■ **INSTRUCTIONS**:
- a) Answer these questions from the passage about the 1946 plane crash:
(i) What type of aircraft carried the band members?
(ii) Why was the airfield in Japan too dangerous for a landing?
(iii) What did band members raise in the gloom, and what did it attract?
- b) Translate this sentence from the passage about the 1946 plane crash into Spanish: "The tempest kicked the cargo plane like a ball."

■ **PASSAGE SHOWN**:
The flight was doomed.
Members of the USO’s Sharon Rogers All Girl Band sat in the rear of the C-47 in January 1946, eyeing each other anxiously. Dancer Julieann Holten fought off airsickness as the storm built.
The tempest kicked the cargo plane like a ball. It bounced across the sky, scattering passengers inside, none wearing a seat belt.
They crossed into Japan, their destination, and circled an airfield. It was pocked with bomb craters, too dangerous for a landing. The pilot turned toward the Sea of Japan, frothy and whipped by the storm.
“We’re going to hit,” the pilot yelled. “We’re going to hit hard!”
He brought the old cargo plane down tail first; it smacked a succession of waves, bang-bang-bang. He lowered the rest of the plane into the chop. It skipped like a huge stone tossed across a pond and began sinking in the icy water. Everyone donned life vests and scrambled onto the wings. Holten found a seat in one of two life rafts. Darkness was falling.
A member of the band reached in her pocket. “I’ve got a lighter,” she said. So did others. They raised them in the gloom — little points of light, the faintest plea for help in the wind and waves. Improbably, they attracted a Japanese fishing boat.
More than six decades after her brush with mortality, the dancer, now named Julieann Holten White, remembers it all — the drone of the engines, the waves reaching toward the plane, the wind howling for them all. The crash-landing took place when much of the world was picking itself up from a global war.
The world today is far-removed from that war. But for people who lived through it, World War II still looms large — especially on national holidays. Today is one.

Item coordinate data:
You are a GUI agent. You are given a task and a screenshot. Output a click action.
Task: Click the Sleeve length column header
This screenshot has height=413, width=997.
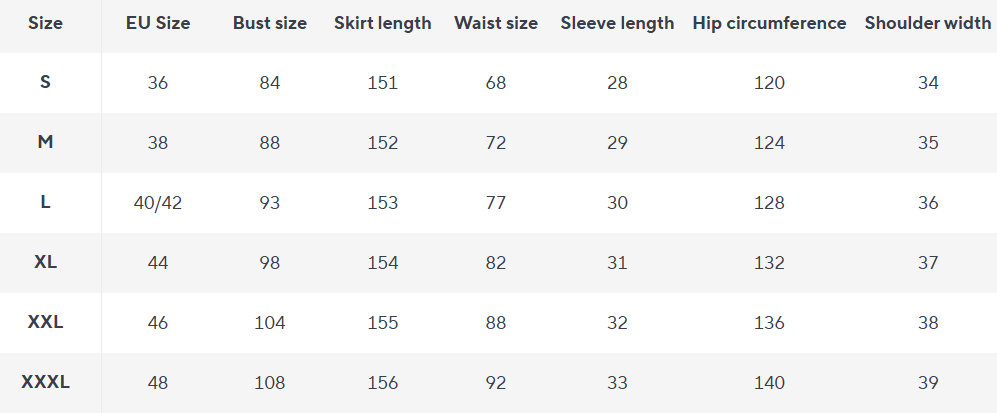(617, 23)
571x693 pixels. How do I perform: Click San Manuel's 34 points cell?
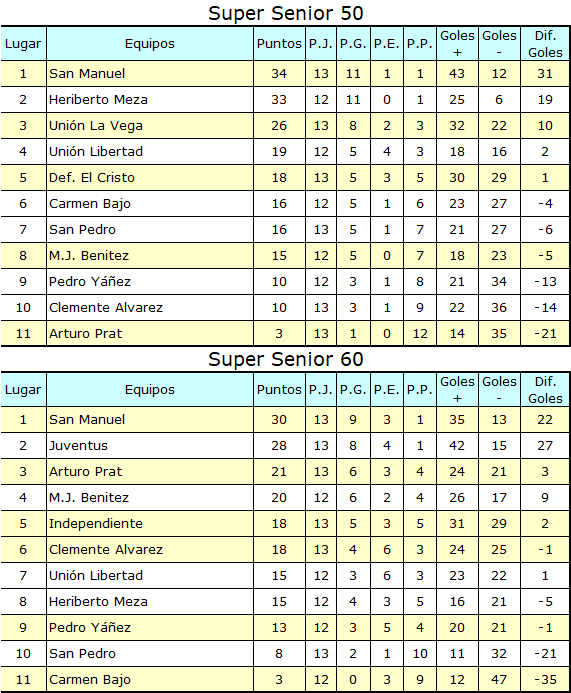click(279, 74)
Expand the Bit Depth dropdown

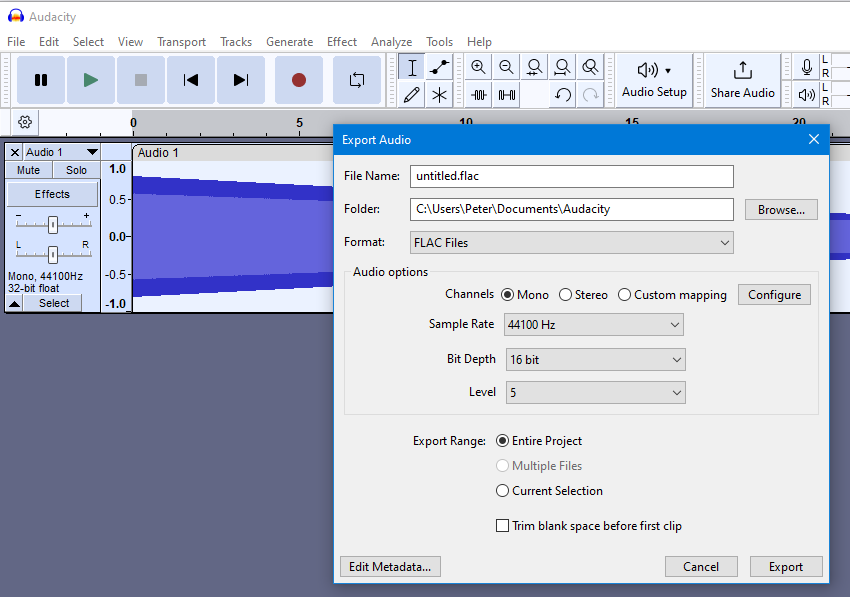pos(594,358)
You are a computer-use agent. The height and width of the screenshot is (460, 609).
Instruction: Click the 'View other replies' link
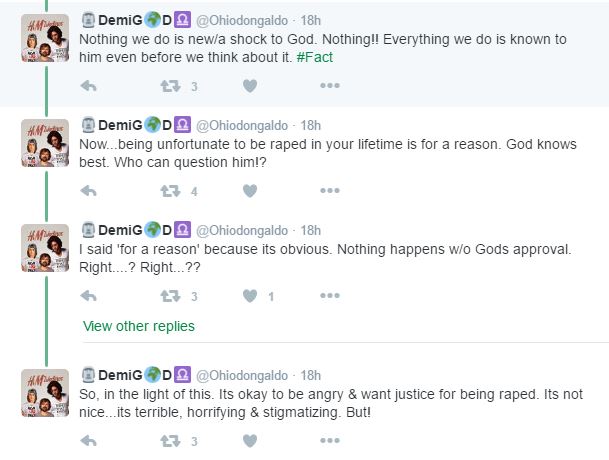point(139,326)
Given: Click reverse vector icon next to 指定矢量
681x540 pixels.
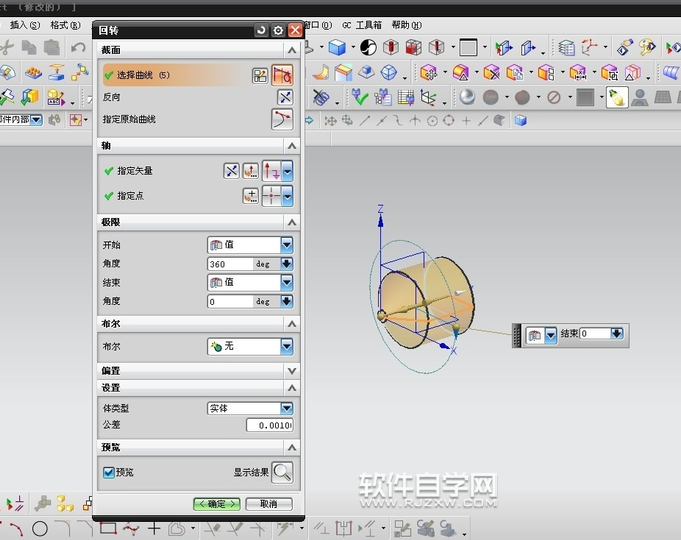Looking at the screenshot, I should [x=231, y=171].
---
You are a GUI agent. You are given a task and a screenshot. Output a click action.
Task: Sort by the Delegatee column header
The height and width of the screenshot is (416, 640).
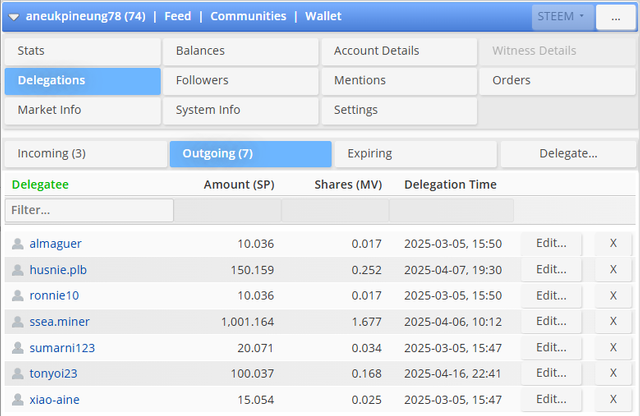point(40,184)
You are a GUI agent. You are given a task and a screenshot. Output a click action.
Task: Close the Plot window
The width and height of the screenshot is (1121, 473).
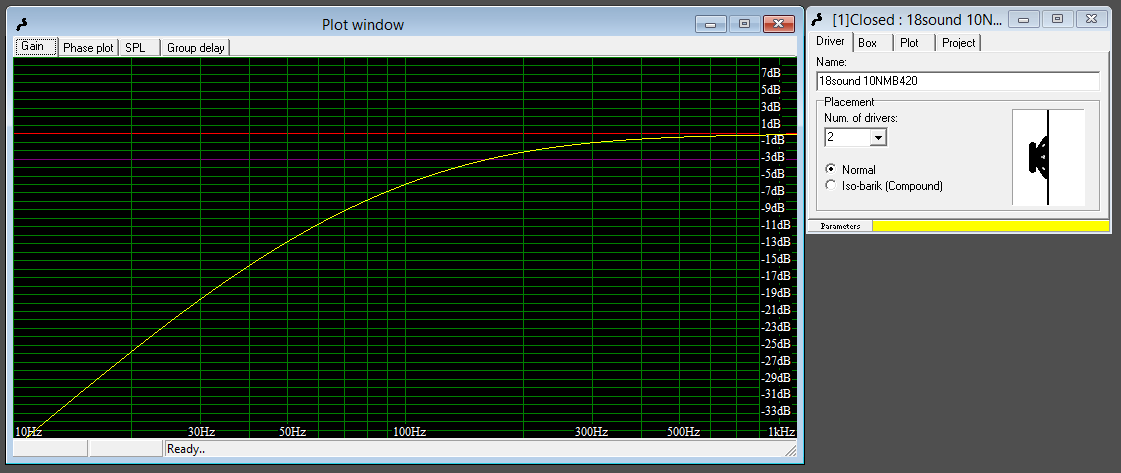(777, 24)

■ **COMPLETED EXERCISE**:
- a)
(i) A C-47 cargo plane.
(ii) It was pocked with bomb craters.
(iii) Lighters; they attracted a Japanese fishing boat.

- b) La tempestad pateó el avión de carga como si fuera una pelota.